Your instructions ->
Return exactly, and only, the lines from the line containing "This screenshot has width=799, height=621." through the final line of the records below, both included.

(Dataset entries)
Content starts

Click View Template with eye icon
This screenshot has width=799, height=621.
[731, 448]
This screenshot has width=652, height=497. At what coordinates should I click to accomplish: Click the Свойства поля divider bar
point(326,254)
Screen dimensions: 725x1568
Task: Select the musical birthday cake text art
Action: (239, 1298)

Content ends

Task solution ->
This screenshot has width=799, height=621.
[731, 448]
This screenshot has width=652, height=497. At what coordinates should I click to accomplish: Click the Свойства поля divider bar
point(326,254)
Screen dimensions: 725x1568
Task: Select the musical birthday cake text art
Action: (239, 1298)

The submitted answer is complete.